Problem description
For the records below, print the lines from the line with "For every named" through the line with "1 Comment (357, 2139)" exactly as written; include both end lines and exclude the rest.

Supplied entries

===

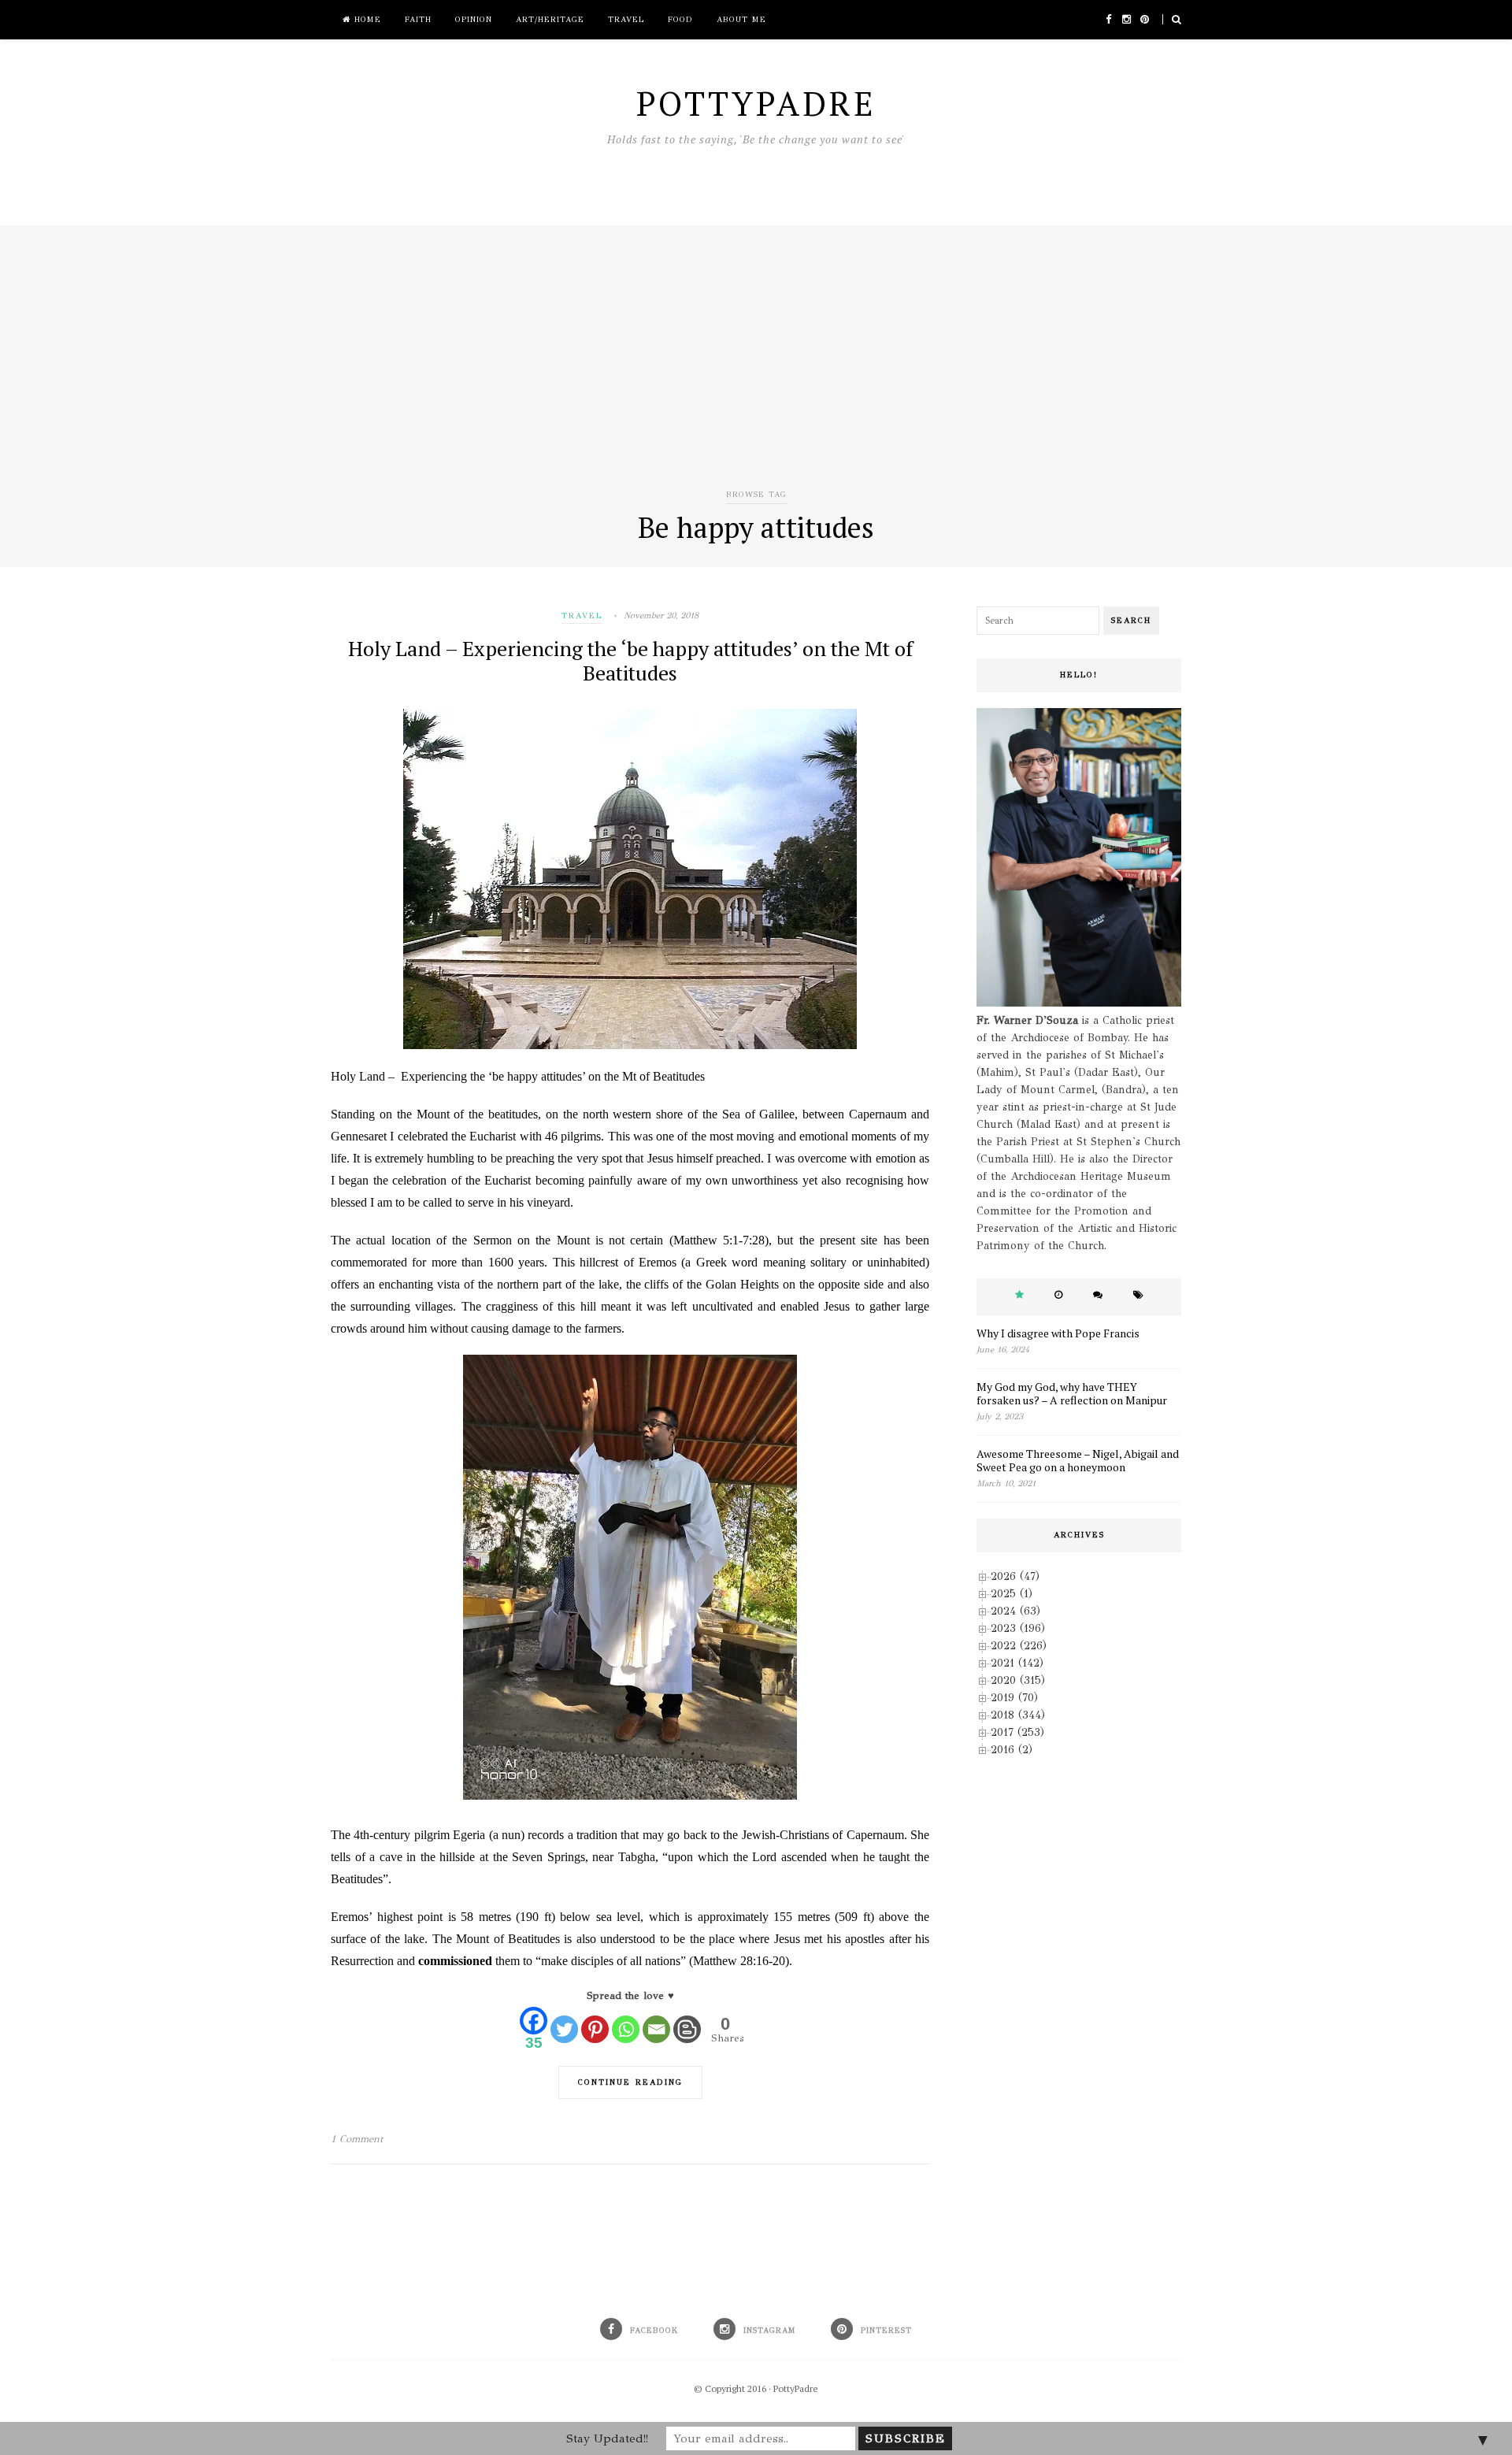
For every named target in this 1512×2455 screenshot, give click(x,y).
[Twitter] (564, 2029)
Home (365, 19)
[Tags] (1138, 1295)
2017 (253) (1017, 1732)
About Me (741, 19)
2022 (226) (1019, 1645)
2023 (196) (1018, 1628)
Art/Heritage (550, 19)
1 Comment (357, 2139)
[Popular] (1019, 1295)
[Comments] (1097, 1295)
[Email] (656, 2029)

===

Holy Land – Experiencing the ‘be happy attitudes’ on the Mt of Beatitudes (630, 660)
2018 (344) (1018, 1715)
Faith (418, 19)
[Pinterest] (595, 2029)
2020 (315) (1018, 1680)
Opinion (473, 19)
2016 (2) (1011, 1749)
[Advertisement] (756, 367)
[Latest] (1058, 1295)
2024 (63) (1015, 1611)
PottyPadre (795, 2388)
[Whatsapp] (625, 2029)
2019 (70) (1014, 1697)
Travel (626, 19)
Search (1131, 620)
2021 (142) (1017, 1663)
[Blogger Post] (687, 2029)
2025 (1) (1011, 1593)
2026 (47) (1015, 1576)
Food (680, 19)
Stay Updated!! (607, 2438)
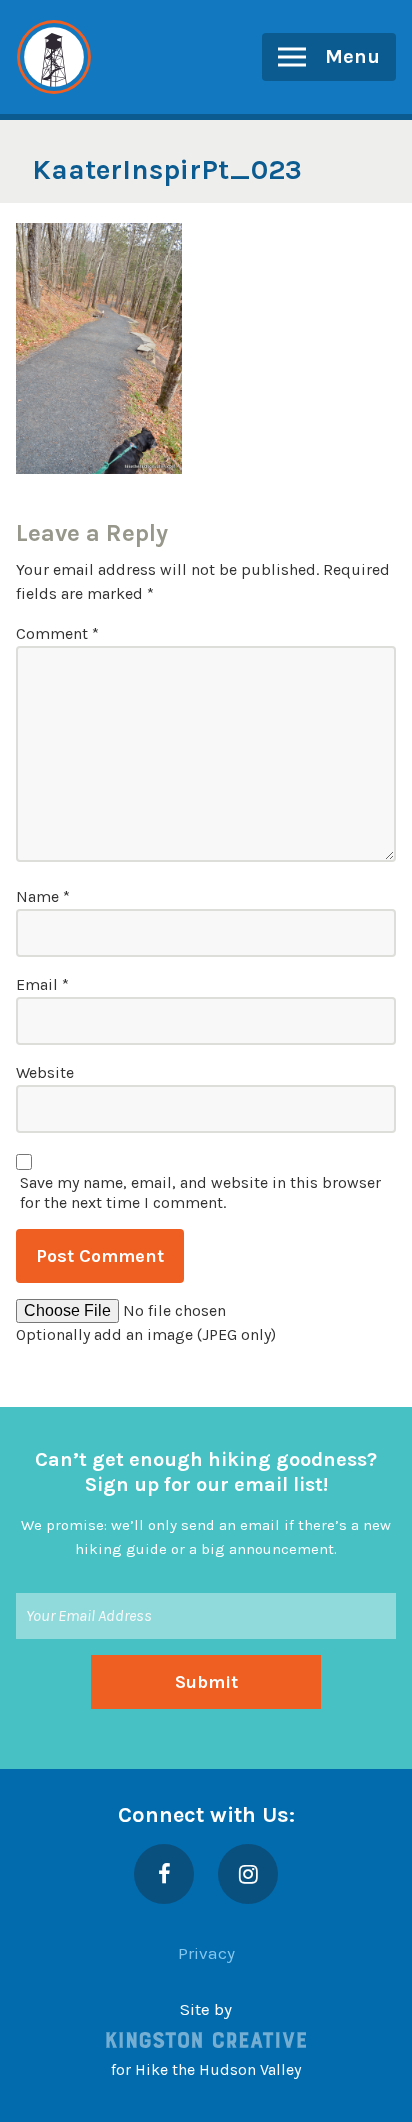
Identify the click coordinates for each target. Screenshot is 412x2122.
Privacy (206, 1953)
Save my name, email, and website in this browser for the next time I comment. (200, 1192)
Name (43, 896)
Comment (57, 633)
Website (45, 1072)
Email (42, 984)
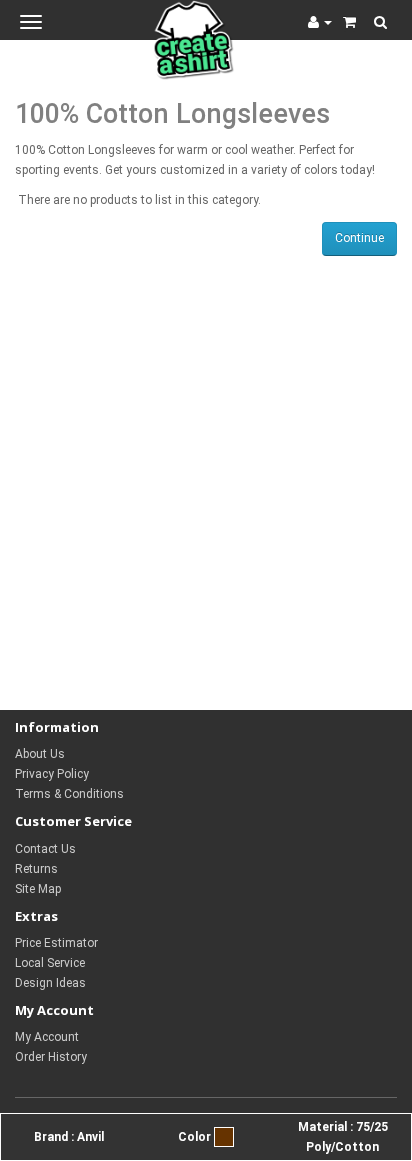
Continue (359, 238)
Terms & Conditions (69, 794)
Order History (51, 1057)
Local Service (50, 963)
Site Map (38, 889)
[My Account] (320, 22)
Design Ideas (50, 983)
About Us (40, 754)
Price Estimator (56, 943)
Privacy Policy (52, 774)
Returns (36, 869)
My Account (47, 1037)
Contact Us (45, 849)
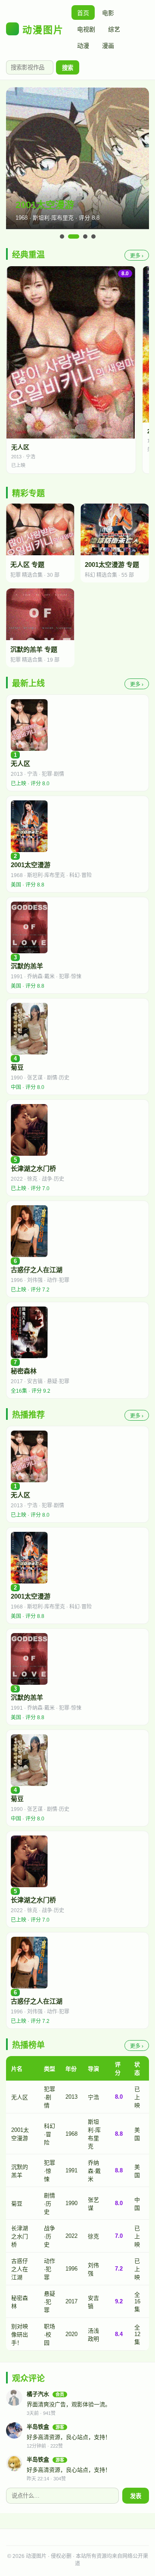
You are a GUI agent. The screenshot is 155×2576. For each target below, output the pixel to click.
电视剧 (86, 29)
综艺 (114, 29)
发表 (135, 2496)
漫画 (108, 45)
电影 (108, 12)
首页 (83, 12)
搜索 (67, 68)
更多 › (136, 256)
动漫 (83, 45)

===

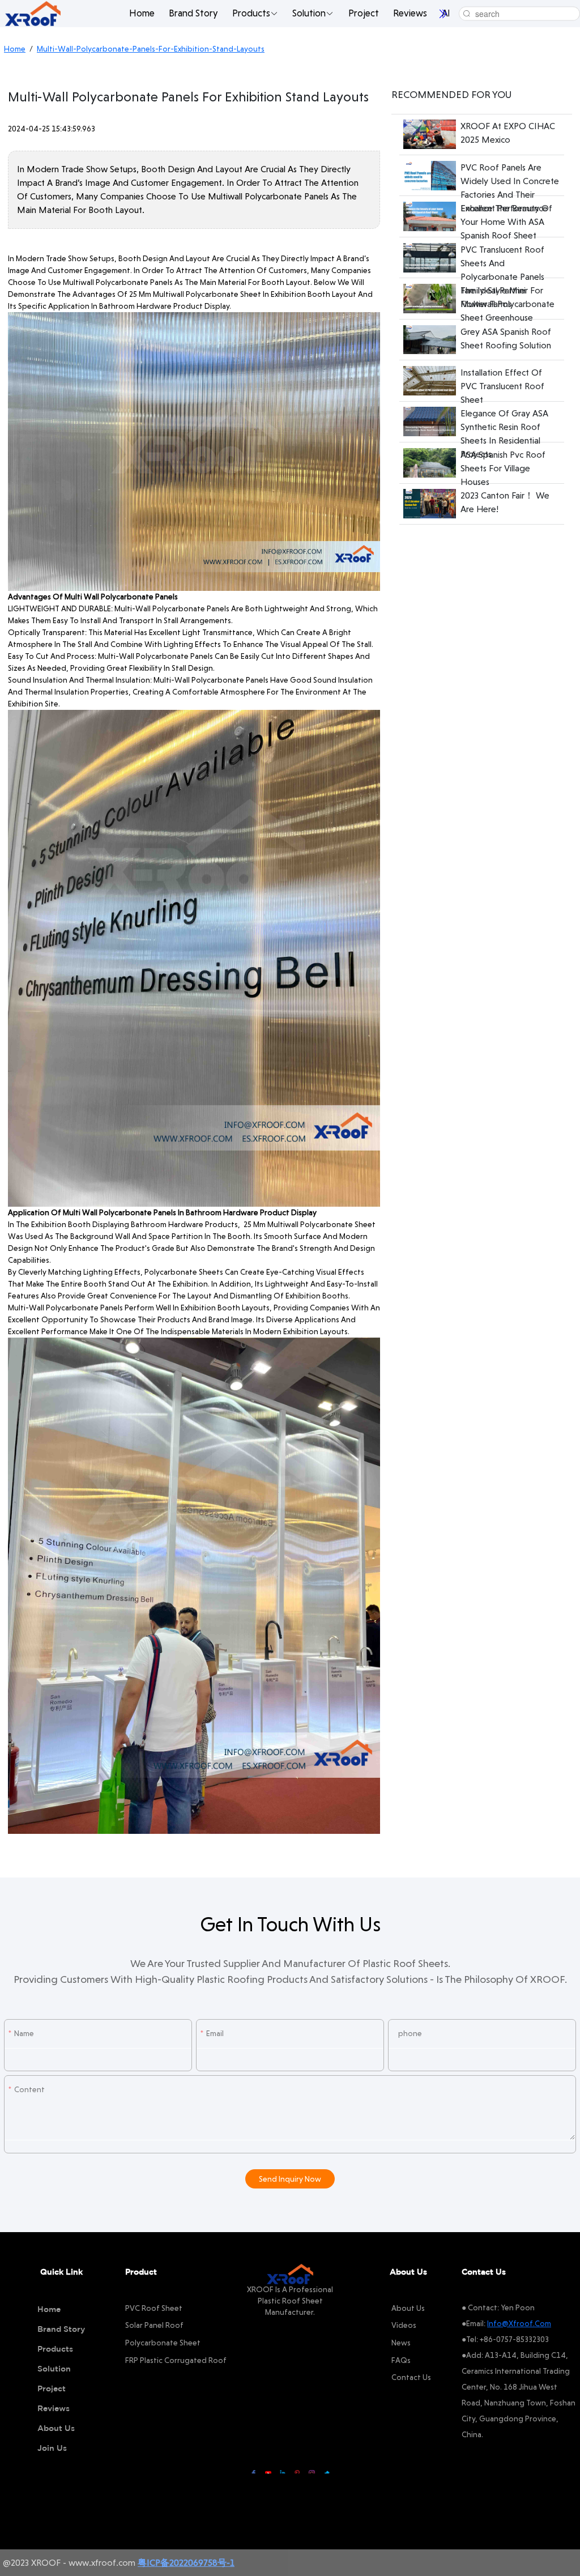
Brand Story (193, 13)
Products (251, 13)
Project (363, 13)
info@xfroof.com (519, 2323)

===

Exercise result
For every named target in this 1512×2455 screenshot, give click(x,y).
[Twitter] (564, 2029)
Home (365, 19)
[Tags] (1138, 1295)
2017 (253) (1017, 1732)
About Me (741, 19)
2022 (226) (1019, 1645)
2023 (196) (1018, 1628)
Art/Heritage (550, 19)
1 Comment (357, 2139)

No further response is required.